また、菓子を引くに当たって、次のような事が行われたようだ。
(1)神仏に祈る
『花鳥風月』では、普段信心している浅草の観音に願を掛けてから、菓子を取り出した。
(2)切火を打つ
河竹黙阿弥の『女化稲荷月朧夜』(明治18年)では、清めるために切火を打ってから辻占菓子を開けている。
(3)「けんげんこうりこうり」と唱える
同じく『女化稲荷月朧夜』で、男が「けんげんこうりこうり」と唱えてから、開けている。
明治27年の尾崎紅葉の『紫』では、「南無乾元亨利、乾元亨利」と唱えてから、飴の袋に入った辻占紙片を見ている。
明治41年の『文芸倶楽部第十四巻第六号』に三遊亭園橘が『巽の辻占』を寄稿しているが、そこでは、主人公が、「南無ケンゲンコウリ…」と唱えて、塩煎餅の紙片を見ている。
「乾元亨利」は、易経の「乾、元亨利貞」が訛ったものであり、『大言海』(冨山房、昭和8年)の「けんげんかうりてい」の項には、次のように書いてある。

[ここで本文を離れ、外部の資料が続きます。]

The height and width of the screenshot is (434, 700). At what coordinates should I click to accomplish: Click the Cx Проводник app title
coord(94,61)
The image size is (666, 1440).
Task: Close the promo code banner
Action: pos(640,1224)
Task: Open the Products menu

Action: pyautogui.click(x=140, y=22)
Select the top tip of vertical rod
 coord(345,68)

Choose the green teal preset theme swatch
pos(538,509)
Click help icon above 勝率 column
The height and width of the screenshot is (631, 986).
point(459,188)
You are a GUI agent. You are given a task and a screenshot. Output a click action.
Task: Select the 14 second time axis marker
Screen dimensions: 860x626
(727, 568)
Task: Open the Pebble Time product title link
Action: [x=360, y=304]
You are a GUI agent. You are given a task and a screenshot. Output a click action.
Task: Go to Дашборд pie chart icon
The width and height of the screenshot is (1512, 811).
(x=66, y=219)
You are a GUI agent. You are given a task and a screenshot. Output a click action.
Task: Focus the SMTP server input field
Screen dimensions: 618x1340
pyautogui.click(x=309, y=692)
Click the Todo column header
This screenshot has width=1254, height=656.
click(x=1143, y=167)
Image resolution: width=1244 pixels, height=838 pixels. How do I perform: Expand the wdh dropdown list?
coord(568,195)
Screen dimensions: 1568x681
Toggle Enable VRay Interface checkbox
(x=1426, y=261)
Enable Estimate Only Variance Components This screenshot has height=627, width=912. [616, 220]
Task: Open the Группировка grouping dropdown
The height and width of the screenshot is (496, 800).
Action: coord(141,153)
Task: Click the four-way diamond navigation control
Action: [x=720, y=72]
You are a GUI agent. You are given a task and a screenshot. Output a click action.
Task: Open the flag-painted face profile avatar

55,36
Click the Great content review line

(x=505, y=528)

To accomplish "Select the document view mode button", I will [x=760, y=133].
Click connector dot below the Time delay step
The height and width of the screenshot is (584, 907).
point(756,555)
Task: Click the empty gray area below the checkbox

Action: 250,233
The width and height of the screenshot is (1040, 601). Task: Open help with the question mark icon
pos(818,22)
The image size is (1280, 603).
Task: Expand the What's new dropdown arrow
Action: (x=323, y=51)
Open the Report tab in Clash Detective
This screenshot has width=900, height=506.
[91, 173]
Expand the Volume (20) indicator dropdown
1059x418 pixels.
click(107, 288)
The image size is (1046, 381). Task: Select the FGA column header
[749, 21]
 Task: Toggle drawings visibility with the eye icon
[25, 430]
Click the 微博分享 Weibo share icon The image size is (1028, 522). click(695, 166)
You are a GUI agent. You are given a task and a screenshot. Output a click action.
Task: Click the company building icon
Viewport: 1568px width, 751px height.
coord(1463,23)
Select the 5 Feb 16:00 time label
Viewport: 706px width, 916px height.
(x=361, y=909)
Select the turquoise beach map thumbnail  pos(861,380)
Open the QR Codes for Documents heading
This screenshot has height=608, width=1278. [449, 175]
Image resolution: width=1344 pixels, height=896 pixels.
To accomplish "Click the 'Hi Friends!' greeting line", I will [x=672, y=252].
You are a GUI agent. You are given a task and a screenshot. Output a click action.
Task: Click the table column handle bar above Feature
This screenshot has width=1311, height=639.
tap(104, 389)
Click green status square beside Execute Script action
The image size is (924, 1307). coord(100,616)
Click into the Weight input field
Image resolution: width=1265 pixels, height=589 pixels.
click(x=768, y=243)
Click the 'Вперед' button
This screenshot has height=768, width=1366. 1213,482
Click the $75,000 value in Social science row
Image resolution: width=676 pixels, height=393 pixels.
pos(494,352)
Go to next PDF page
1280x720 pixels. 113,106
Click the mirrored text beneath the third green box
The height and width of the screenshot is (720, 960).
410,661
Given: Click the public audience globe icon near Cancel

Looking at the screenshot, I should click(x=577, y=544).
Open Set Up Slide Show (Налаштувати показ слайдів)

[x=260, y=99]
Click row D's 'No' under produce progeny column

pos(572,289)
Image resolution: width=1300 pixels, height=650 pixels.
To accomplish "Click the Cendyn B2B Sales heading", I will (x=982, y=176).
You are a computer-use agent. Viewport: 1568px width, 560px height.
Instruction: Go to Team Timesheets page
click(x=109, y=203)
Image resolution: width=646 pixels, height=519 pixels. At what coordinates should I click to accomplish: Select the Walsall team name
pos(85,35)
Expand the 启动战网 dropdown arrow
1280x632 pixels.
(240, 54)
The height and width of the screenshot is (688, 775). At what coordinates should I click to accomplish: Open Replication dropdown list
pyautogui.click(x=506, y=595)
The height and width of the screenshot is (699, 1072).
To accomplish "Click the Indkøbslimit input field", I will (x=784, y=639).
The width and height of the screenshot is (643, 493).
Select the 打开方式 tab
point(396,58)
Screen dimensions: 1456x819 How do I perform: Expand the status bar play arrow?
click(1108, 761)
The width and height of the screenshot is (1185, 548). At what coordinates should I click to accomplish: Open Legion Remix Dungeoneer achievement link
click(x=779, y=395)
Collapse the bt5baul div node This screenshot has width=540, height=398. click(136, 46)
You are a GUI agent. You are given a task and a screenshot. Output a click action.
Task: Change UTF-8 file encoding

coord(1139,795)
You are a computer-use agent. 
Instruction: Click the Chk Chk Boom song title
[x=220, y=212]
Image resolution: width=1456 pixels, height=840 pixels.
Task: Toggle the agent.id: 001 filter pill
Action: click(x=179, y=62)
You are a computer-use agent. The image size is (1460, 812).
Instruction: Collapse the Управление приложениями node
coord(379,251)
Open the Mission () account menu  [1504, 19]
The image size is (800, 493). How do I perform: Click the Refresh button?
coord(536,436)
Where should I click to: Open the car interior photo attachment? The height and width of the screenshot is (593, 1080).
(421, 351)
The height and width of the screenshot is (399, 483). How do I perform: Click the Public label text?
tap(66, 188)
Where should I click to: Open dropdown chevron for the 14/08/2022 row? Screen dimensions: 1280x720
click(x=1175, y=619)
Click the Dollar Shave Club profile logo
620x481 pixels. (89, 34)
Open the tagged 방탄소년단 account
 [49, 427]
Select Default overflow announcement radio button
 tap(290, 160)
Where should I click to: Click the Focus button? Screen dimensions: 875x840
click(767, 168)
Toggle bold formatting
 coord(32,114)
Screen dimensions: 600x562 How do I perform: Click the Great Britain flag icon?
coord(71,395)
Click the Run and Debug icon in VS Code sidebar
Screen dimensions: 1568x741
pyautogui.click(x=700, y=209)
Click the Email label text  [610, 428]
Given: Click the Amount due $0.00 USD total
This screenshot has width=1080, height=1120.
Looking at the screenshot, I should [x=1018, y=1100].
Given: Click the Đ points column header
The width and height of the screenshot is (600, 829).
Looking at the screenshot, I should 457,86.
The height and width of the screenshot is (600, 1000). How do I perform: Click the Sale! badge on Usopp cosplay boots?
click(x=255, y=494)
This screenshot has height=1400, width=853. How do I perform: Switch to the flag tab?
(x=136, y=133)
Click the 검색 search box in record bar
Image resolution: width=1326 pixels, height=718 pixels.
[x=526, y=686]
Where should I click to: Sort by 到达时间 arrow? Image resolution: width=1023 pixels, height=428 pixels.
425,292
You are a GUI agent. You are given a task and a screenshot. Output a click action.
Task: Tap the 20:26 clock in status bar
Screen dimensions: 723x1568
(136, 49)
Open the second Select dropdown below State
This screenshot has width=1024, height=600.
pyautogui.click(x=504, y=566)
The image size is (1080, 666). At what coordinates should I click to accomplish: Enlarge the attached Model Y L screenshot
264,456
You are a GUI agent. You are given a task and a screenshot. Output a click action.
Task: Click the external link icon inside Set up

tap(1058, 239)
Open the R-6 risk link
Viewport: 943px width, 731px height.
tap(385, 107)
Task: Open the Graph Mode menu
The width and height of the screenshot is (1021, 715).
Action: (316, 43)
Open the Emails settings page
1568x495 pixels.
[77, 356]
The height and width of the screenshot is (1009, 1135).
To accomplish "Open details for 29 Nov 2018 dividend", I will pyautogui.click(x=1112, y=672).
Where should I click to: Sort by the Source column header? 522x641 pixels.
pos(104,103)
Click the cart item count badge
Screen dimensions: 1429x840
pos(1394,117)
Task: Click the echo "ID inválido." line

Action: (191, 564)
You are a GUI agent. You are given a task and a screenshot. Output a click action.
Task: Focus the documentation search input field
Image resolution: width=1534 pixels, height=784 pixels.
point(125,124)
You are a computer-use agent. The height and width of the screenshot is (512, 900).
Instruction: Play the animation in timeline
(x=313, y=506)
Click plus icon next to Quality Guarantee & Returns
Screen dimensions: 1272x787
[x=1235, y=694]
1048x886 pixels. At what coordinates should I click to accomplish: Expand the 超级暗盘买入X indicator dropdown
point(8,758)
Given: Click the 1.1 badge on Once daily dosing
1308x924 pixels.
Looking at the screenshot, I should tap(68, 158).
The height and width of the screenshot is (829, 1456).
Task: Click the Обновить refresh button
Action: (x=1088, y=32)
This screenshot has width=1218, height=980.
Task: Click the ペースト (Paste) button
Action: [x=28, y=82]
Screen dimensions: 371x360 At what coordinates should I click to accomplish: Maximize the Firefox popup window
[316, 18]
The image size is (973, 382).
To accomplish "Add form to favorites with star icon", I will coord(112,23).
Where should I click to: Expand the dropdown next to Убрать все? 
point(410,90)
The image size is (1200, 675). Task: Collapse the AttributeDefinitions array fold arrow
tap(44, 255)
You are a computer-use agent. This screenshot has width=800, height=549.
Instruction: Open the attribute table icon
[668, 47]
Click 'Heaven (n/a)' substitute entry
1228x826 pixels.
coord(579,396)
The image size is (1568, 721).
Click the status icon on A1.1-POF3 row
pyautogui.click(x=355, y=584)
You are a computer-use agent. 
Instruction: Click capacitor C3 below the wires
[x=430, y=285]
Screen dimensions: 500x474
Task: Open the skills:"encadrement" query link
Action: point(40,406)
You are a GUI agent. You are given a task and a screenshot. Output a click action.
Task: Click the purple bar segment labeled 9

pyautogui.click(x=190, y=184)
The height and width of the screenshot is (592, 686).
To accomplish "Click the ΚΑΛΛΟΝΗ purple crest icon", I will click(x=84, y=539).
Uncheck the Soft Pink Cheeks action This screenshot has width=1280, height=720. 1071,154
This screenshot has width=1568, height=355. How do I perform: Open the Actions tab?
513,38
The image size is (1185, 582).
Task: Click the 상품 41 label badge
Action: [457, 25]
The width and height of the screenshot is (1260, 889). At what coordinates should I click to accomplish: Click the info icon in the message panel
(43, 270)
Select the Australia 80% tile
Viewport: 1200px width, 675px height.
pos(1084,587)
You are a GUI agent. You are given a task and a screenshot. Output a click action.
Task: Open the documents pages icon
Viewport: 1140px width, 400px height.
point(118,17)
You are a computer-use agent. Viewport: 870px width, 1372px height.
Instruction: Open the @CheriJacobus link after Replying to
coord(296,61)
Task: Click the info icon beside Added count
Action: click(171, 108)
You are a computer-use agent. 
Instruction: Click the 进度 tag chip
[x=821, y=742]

けんげんかうりてい(句)乾元亨利貞 [易経、乾卦、「乾、元亨利貞」トアリテ、占辞ナルヲ、孔子ガ、文言伝ニ、四徳ニ配シテ作ラレタリ、出典ヲ見ヨ]乾ノ四徳ト云フコト。即チ、元ハ、萬物ノ始メニテ、春ニ属ス、故ニ、仁トナス。亨ハ、萬物ノ長ニテ、夏ニ属ス、故ニ、礼トナス。利ハ、萬物ノ遂グルコトニテ、秋ニ属ス、故ニ、義トナス。貞ハ、萬物ノ成ルコトニテ、冬ニ属ス、故ニ、智トナス。(出典は略)

2006年5月15日の「辻占と辻易者」で、江戸時代後期以降、路傍の易占者が「つじうら」と呼ばれ、「辻占」という漢字が当てられたと述べたが、呪文についても辻占と易占の混同が起きていたようだ。